Par ailleurs, l'ARF souhaite que la taxe kilométrique sur les poids lourds devienne obligatoire dès 2011 et que son produit soit affecté à l'Agence de financement des infrastructures de France (Afitf) et consacré aux infrastructures non-routières. Pour les lignes ferrées à grande vitesse (article 11-3), l'ARF veut compléter la liste des projets en y incluant le barreau Poitiers-Limoges, les voies d'accès françaises au tunnel Lyon-Turin et la ligne à grande vitesse Paris-Amiens-tunnel sous la Manche (barreau d'Amiens). Elle veut aussi que l'Etat contribue majoritairement au programme d'investissements et que leur montant soit revu en fonction de l'évolution des coûts.
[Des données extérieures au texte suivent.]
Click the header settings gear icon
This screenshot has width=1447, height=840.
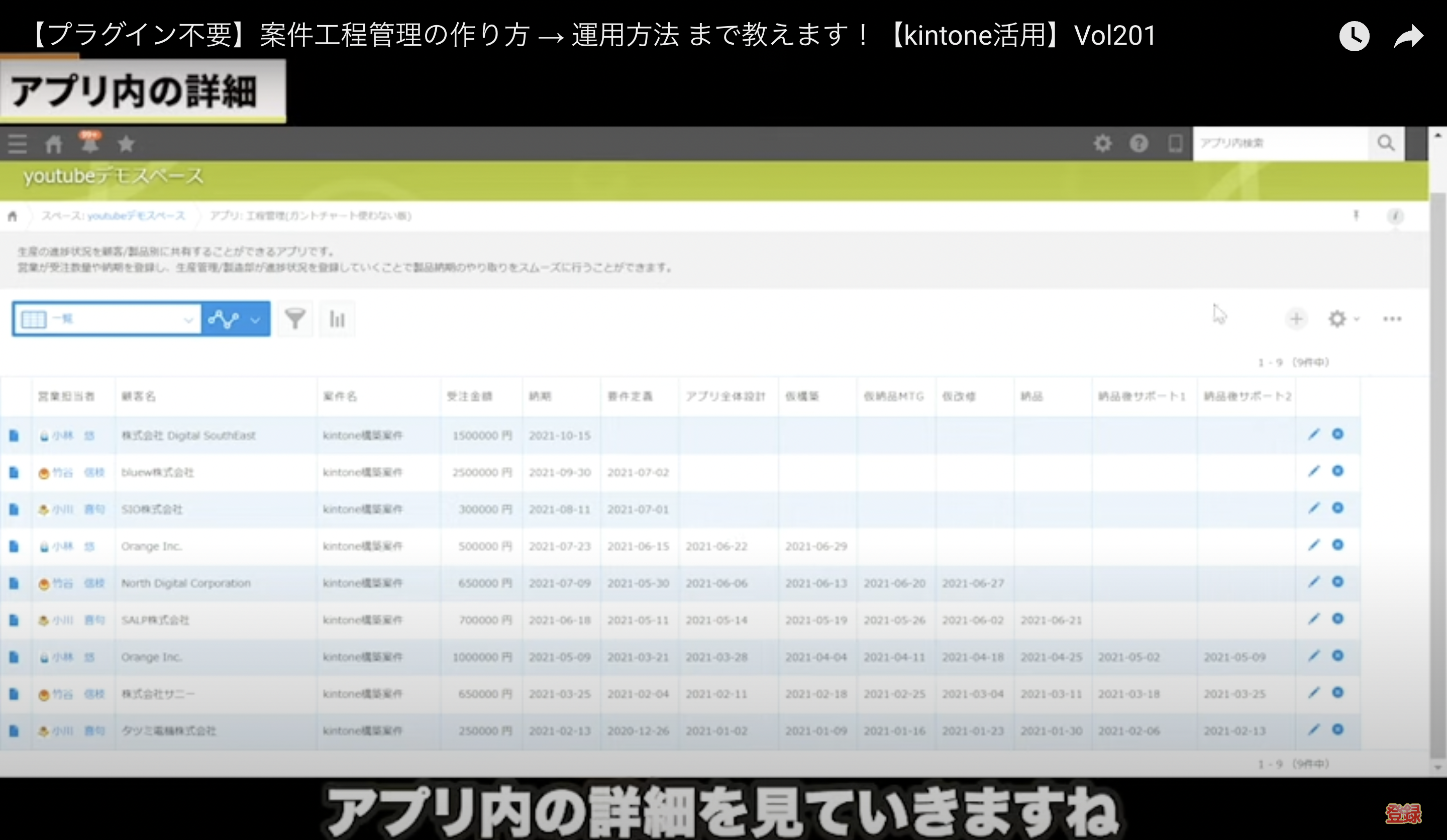point(1102,143)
Autre revendication des régions : faire bénéficier les transports régionaux de voyageurs du versement transport, jusqu'alors réservé aux transports urbains. A la demande de Jean-Paul Huchon, président du conseil régional Ile-de-France, l'ARF propose aussi une réécriture complète de l'article 13 consacré aux transports franciliens. Cet amendement indique qu'"un programme renforcé d'équipement en transports collectifs visera à accroître la fluidité des déplacements, en particulier de banlieue à banlieue. A ce titre, l'Etat accompagnera la région, les collectivités territoriales et le Stif, autorité organisatrice des transports en Ile-de-France, par la mise à disposition de ressources budgétaires, par la définition de nouvelles ressources fiscales locales, notamment une taxation des plus-values foncières et immobilières, et une évolution de la réglementation applicable au versement transport et par la mise en place de dispositifs juridiques et de financements adaptés. Les ressources correspondantes seront affectées à l'exécution de ce programme défini en concertation entre l'Etat et les collectivités territoriales d'Ile-de-France". L'amendement précise aussi que le projet de nouvelle rocade ferrée Arc Express "sera conduit par le Stif".
Enfin, les régions demandent à être associées à l'élaboration du schéma national d'infrastructures de transport (art. 15) au titre de leur compétence en matière d'aménagement et de schéma directeur d'infrastructures et de transport.